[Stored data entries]
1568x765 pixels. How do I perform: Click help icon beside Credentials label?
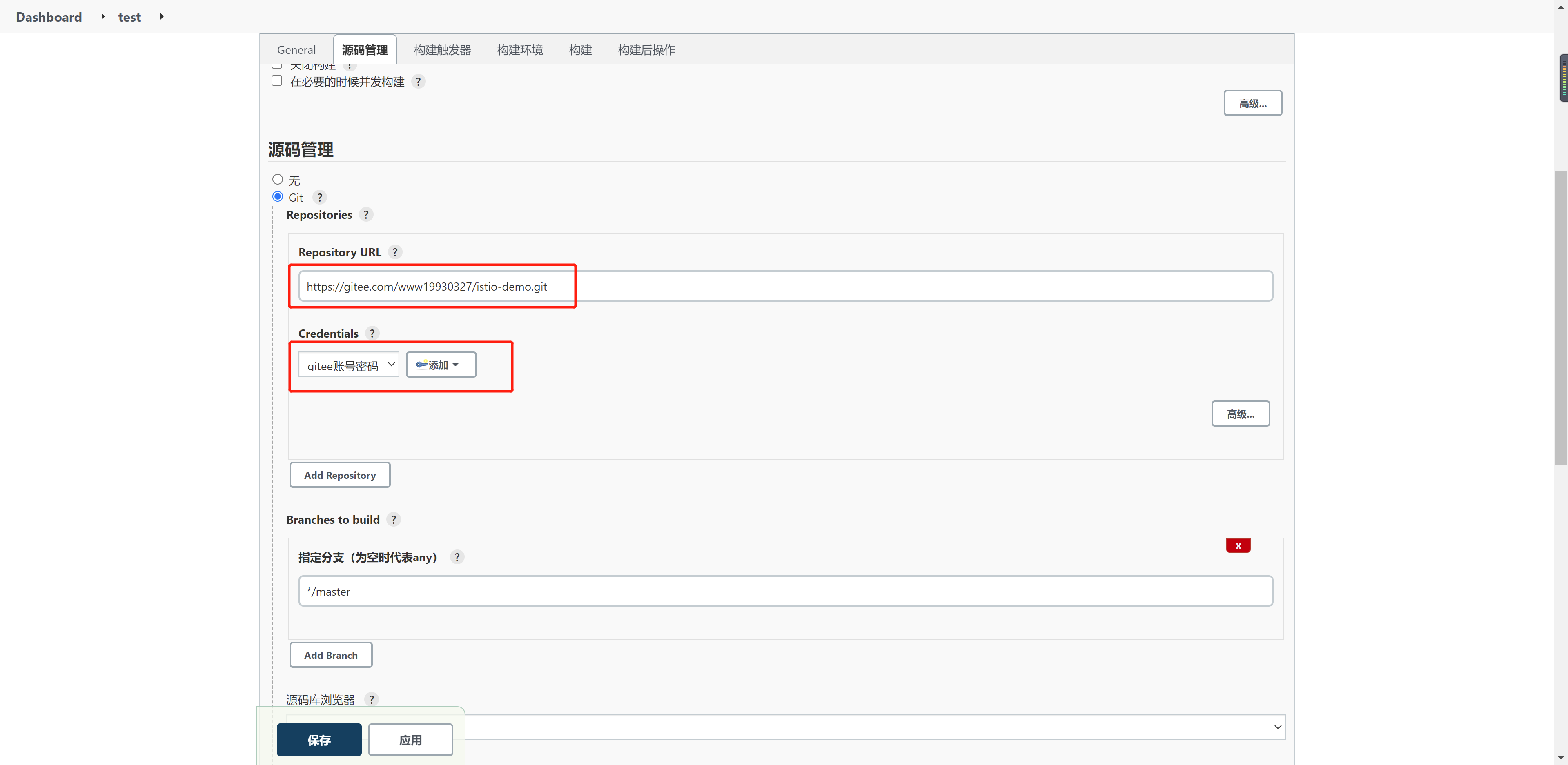[372, 334]
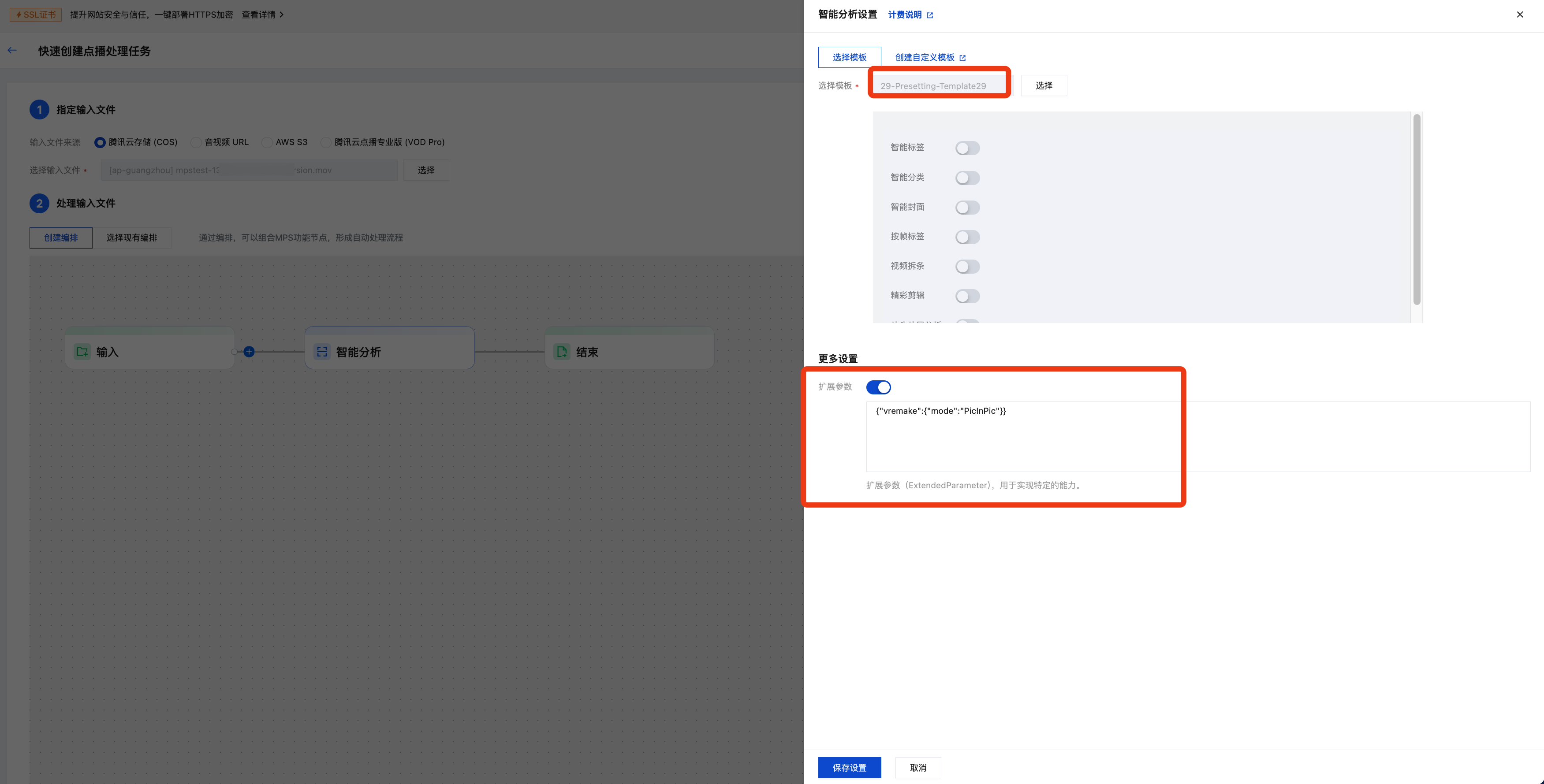
Task: Open input file 选择 picker button
Action: pyautogui.click(x=425, y=170)
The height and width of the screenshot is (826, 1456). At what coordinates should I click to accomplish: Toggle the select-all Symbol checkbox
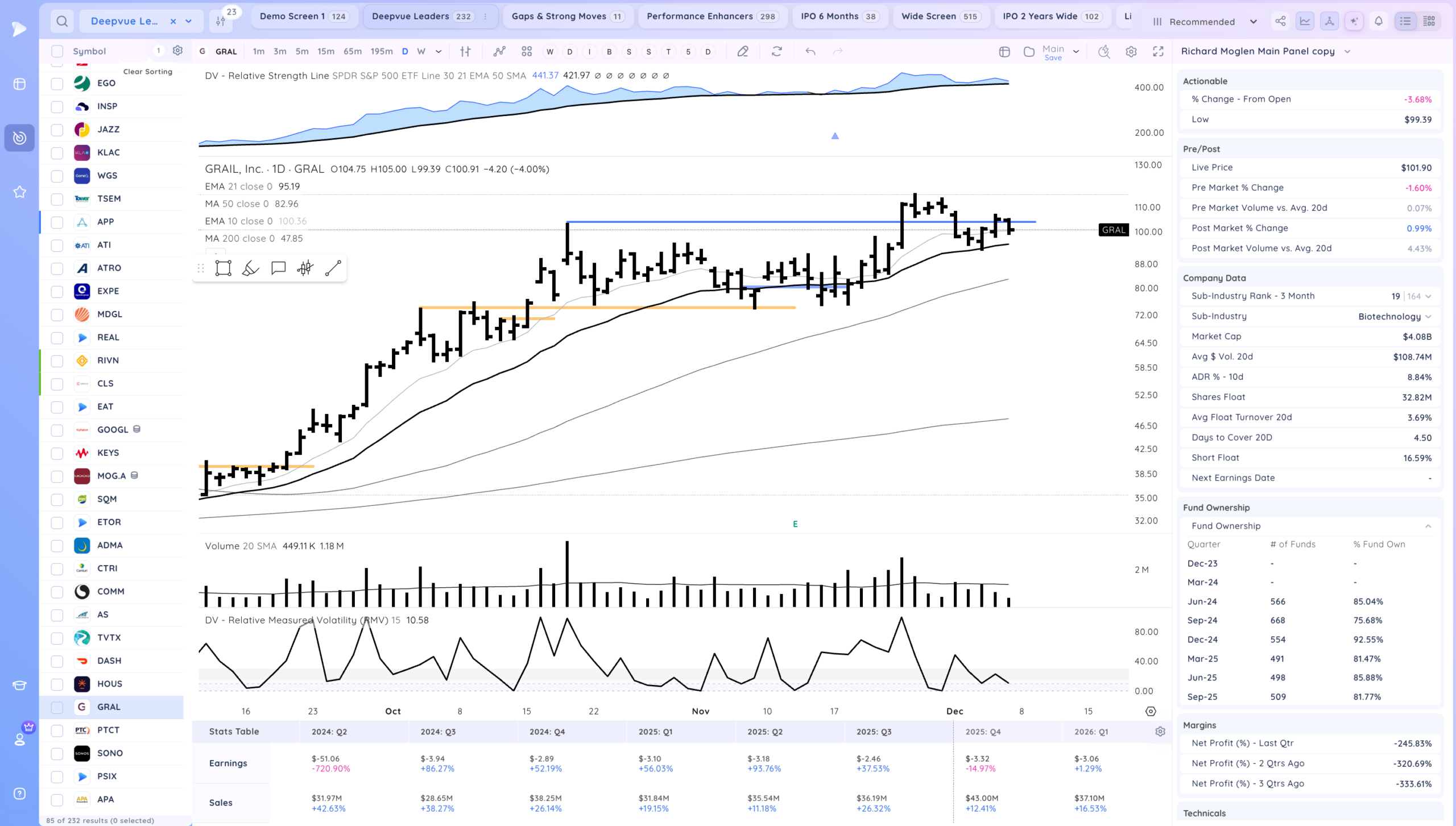[57, 52]
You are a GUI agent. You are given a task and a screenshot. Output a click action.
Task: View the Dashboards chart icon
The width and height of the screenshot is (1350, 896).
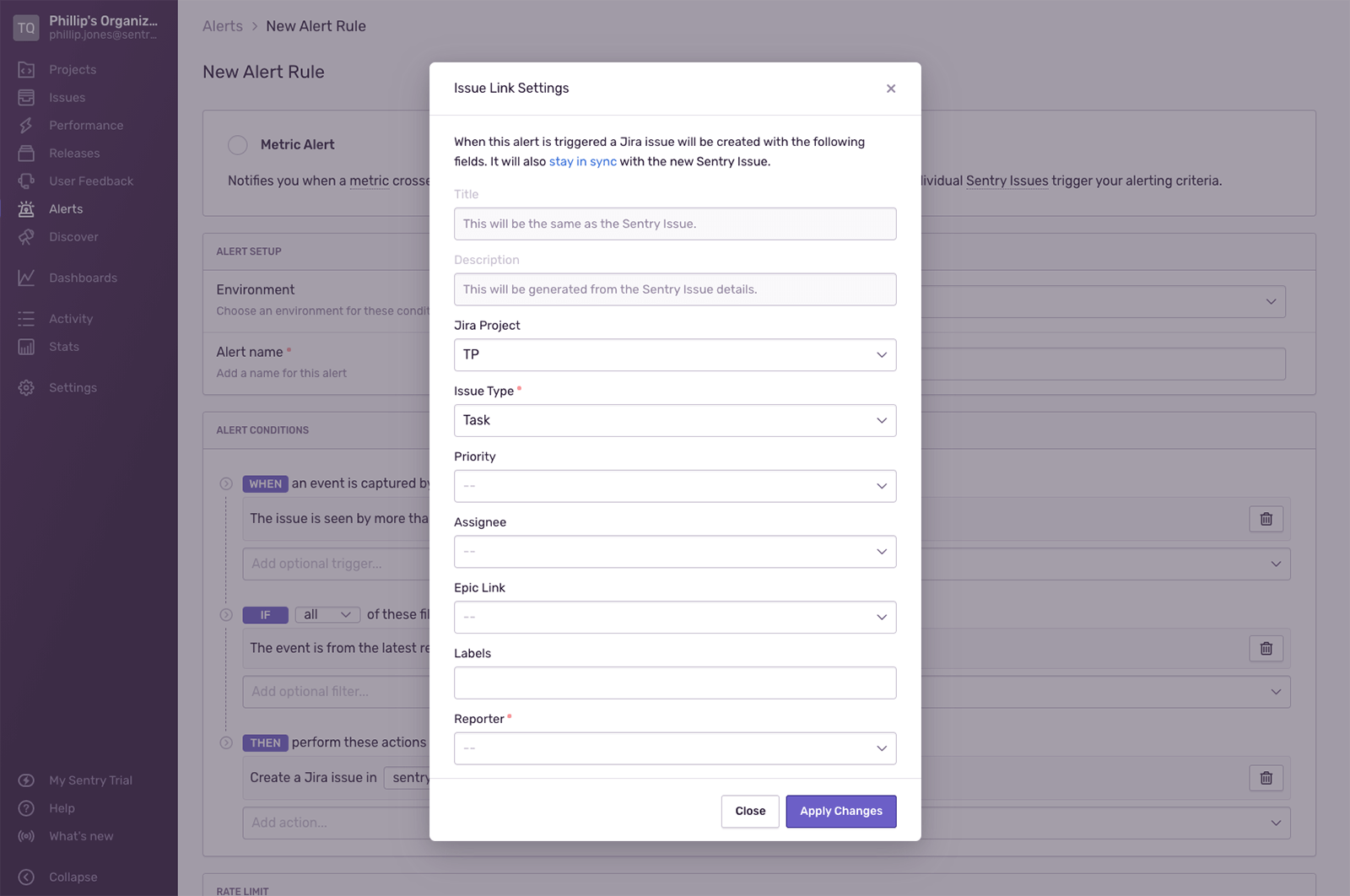tap(26, 278)
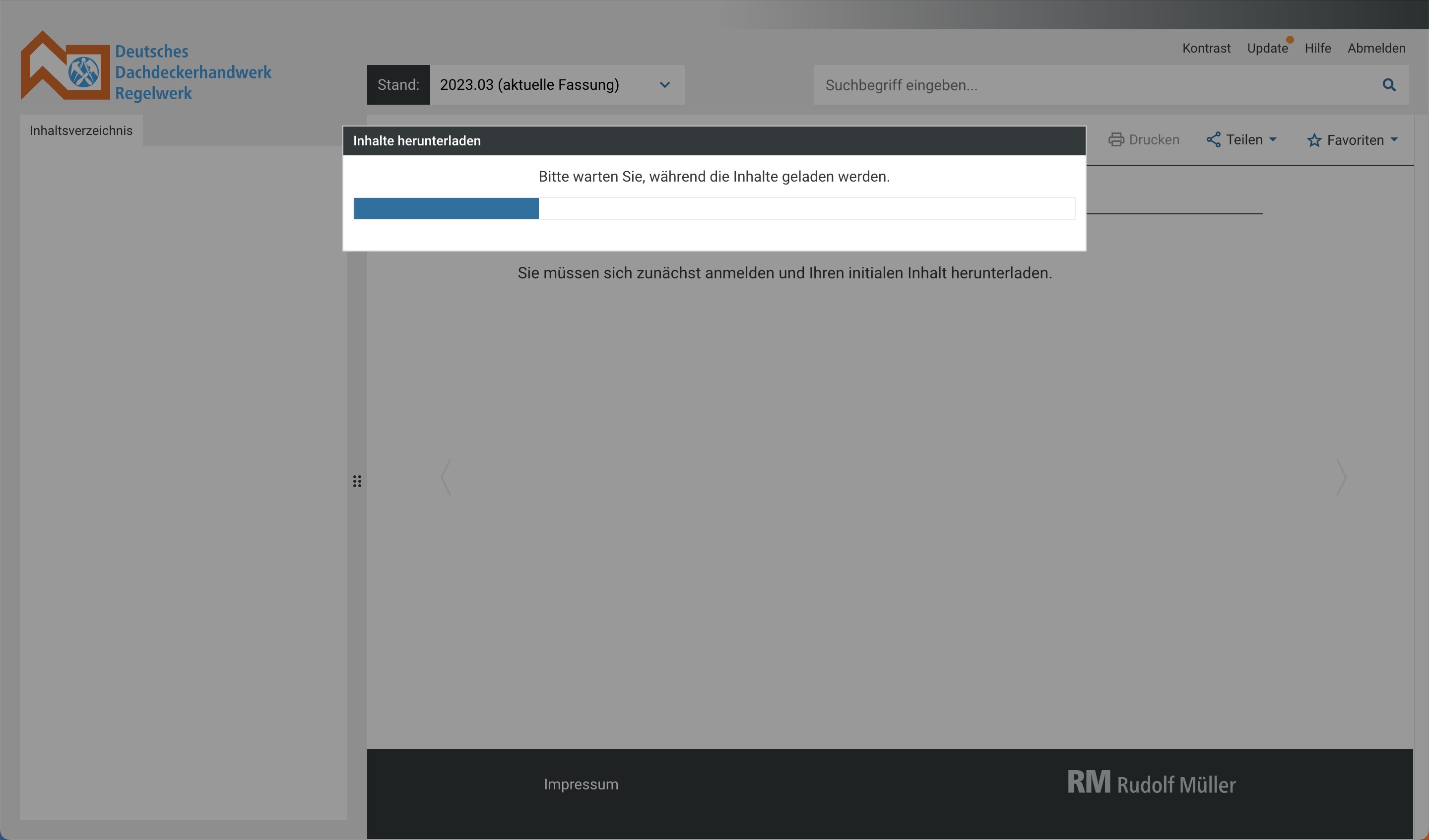The width and height of the screenshot is (1429, 840).
Task: Click the blue download progress bar
Action: (446, 208)
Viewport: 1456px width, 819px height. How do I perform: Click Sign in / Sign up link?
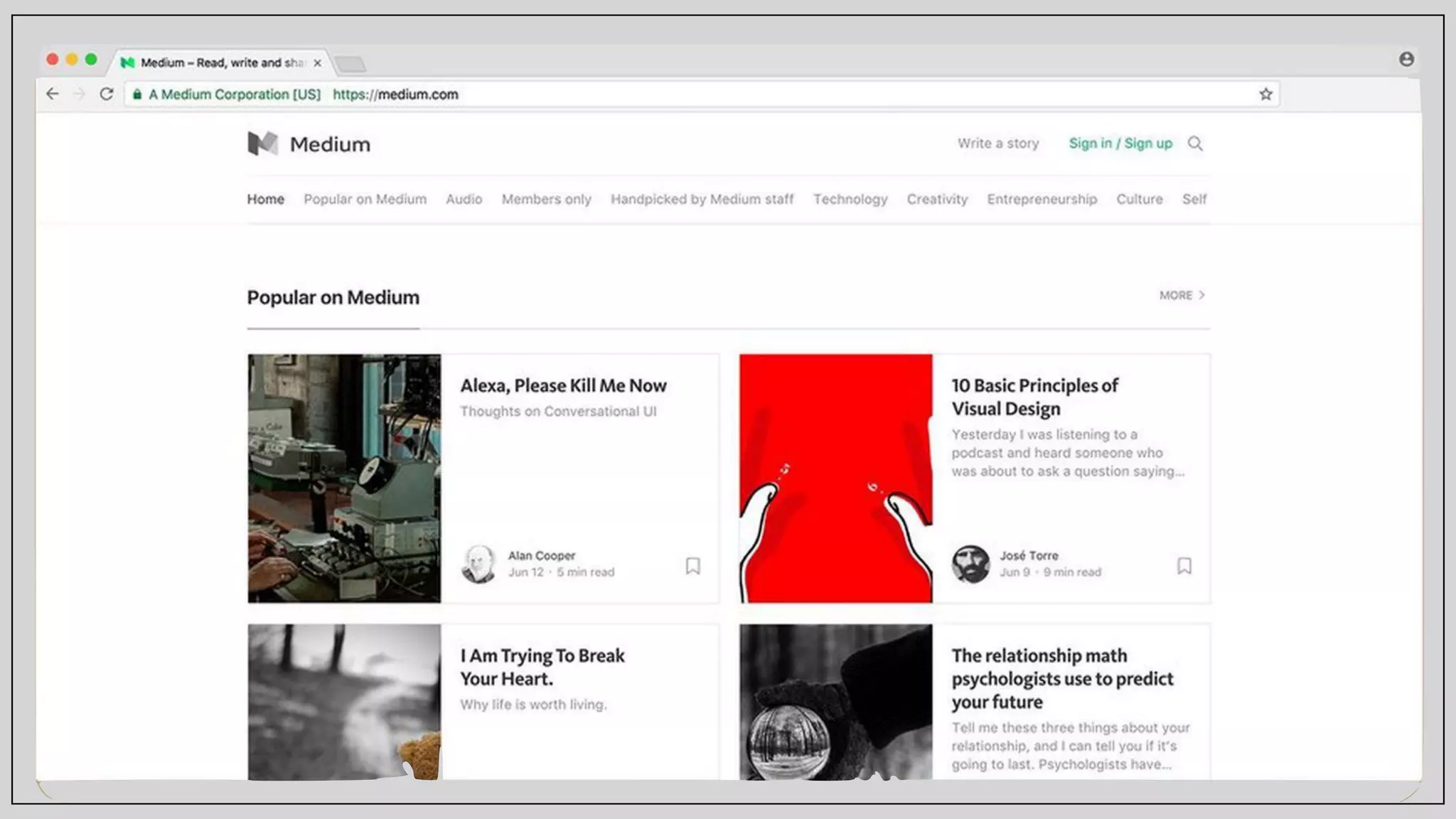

→ Exercise objective
Restate the entries word for word, though any image they contain should not appear.

→ The completed task
1568x765 pixels. How do I perform: Click help icon beside Credentials label?
[372, 334]
Task: Open input file 选择 picker button
Action: pyautogui.click(x=425, y=170)
The height and width of the screenshot is (826, 1456). At what coordinates should I click to accomplish: Toggle the select-all Symbol checkbox
[57, 52]
You are a GUI agent. You are given a task and a screenshot. Output a click action.
Task: View the Dashboards chart icon
The width and height of the screenshot is (1350, 896).
tap(26, 278)
The width and height of the screenshot is (1429, 840).
Task: Click the blue download progress bar
Action: (446, 208)
Viewport: 1456px width, 819px height. How do I perform: Click Sign in / Sign up link?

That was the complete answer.